Understanding the Little Greek Restaurant franchise cost with precision is essential for any investor approaching this opportunity seriously, because the spread between a minimum and maximum investment can represent radically different risk profiles and payback timelines. The initial franchise fee is $35,000 for a single-unit location, a figure that includes initial training and support, though older documentation references fees as low as $9,500 or $22,500, reflecting the brand's evolution across different franchising eras. Veterans receive a $10,000 discount off the franchise fee, a meaningful incentive that effectively lowers the entry cost to $25,000 for qualifying military backgrounds. The total initial investment to open a Little Greek Restaurant franchise ranges from approximately $209,500 on the low end to $603,100 on the high end based on current data, a spread driven by variables including geography, real estate lease terms, construction and build-out scope, equipment packages, signage, initial inventory, working capital reserves, security deposits, blueprints and permits, point-of-sale systems, and furnishings. For context, a $209,500 entry point represents a relatively accessible threshold within the fast-casual limited-service restaurant category, while the $603,100 ceiling positions this as a mid-tier investment when compared against concepts requiring $800,000 or more for single-unit entry. Ongoing fees structure as follows: franchisees pay a royalty of 6 percent of gross sales, which supports continuous access to franchise resources, operational systems improvements, and ongoing team support, plus a 2 percent contribution to the national marketing fund that funds both local and national brand awareness initiatives. The liquid capital threshold for prospective franchisees is $60,000 at minimum according to one source, with a separate disclosure citing $150,000, while net worth requirements range from $150,000 to $250,000 across available documentation.
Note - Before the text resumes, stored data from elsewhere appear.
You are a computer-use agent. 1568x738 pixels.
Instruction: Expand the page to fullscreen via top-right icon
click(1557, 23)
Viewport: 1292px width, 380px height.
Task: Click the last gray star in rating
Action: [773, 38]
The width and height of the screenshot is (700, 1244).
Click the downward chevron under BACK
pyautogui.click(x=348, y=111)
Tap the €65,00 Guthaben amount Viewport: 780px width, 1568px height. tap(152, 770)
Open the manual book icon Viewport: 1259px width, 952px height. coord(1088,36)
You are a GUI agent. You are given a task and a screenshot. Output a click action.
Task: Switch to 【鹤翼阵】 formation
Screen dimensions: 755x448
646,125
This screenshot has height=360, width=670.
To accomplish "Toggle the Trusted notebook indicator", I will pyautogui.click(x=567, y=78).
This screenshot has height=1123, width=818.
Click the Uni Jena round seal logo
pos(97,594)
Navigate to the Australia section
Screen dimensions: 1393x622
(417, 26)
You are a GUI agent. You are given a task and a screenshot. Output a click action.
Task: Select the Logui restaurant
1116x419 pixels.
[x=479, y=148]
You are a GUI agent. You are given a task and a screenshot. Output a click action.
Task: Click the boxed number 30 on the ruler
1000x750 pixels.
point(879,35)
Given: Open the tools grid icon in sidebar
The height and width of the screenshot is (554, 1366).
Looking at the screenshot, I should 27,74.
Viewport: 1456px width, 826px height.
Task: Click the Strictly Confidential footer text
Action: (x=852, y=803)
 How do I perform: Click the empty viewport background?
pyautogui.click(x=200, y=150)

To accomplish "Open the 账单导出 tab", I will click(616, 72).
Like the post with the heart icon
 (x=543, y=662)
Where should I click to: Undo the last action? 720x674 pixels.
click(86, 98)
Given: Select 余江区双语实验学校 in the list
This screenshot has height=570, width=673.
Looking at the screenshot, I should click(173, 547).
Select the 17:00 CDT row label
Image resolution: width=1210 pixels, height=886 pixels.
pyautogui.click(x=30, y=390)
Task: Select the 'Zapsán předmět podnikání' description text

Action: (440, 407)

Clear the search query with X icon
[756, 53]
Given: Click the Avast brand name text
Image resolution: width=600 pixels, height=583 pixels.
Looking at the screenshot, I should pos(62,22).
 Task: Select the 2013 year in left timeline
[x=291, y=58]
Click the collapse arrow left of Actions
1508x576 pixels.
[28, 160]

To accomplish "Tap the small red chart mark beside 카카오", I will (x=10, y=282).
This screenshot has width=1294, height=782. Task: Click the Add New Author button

Little Greek does not provide direct financing, but maintains relationships with trusted lending partners and can assist with equipment lease providers, making SBA-backed financing structures a realistic path for qualified candidates who meet the net worth and liquidity thresholds.
The day-to-day operating model of a Little Greek Restaurant franchise is structured to serve both first-time restaurant operators and experienced multi-unit developers, with a corporate support architecture designed to compress the learning curve on all critical functions. The company targets a 120-day window from letter of intent signing to store opening, a relatively fast deployment timeline that accelerates the path to revenue generation. Franchisees receive assistance with site selection and location setup, design and construction guidance, pre-opening development support, access to a streamlined supply chain with cost-effective bulk purchasing arrangements, and operational manuals and systems engineered to simplify daily management. Multi-unit operators receive specialized training and resources tailored to the complexities of managing parallel locations, and area development agreement holders are granted exclusive development rights within protected territories, creating a structural incentive for franchisees to build dense regional networks. The training program is designed to cover every aspect of opening and running a Little Greek restaurant, covering both front-of-house service and back-of-house kitchen operations, making it operable for investors without a restaurant background provided they commit to the training process. Site selection criteria require a minimum of 30,000 people within a three-mile radius, establishing a neighborhood-scale density threshold that filters for locations with sufficient foot traffic to support consistent lunch and dinner volume. New territories are evaluated against population growth trajectories, demand signals for fresh and convenient dining, and alignment with the brand's operational values, with the company maintaining a first-mover advantage positioning for franchisees entering approved markets before saturation. The brand's tagline-level promise of being "in business for yourself, but not by yourself" reflects a support philosophy where field expertise, marketing strategy, and supply chain leverage are shared resources rather than individual franchisee burdens.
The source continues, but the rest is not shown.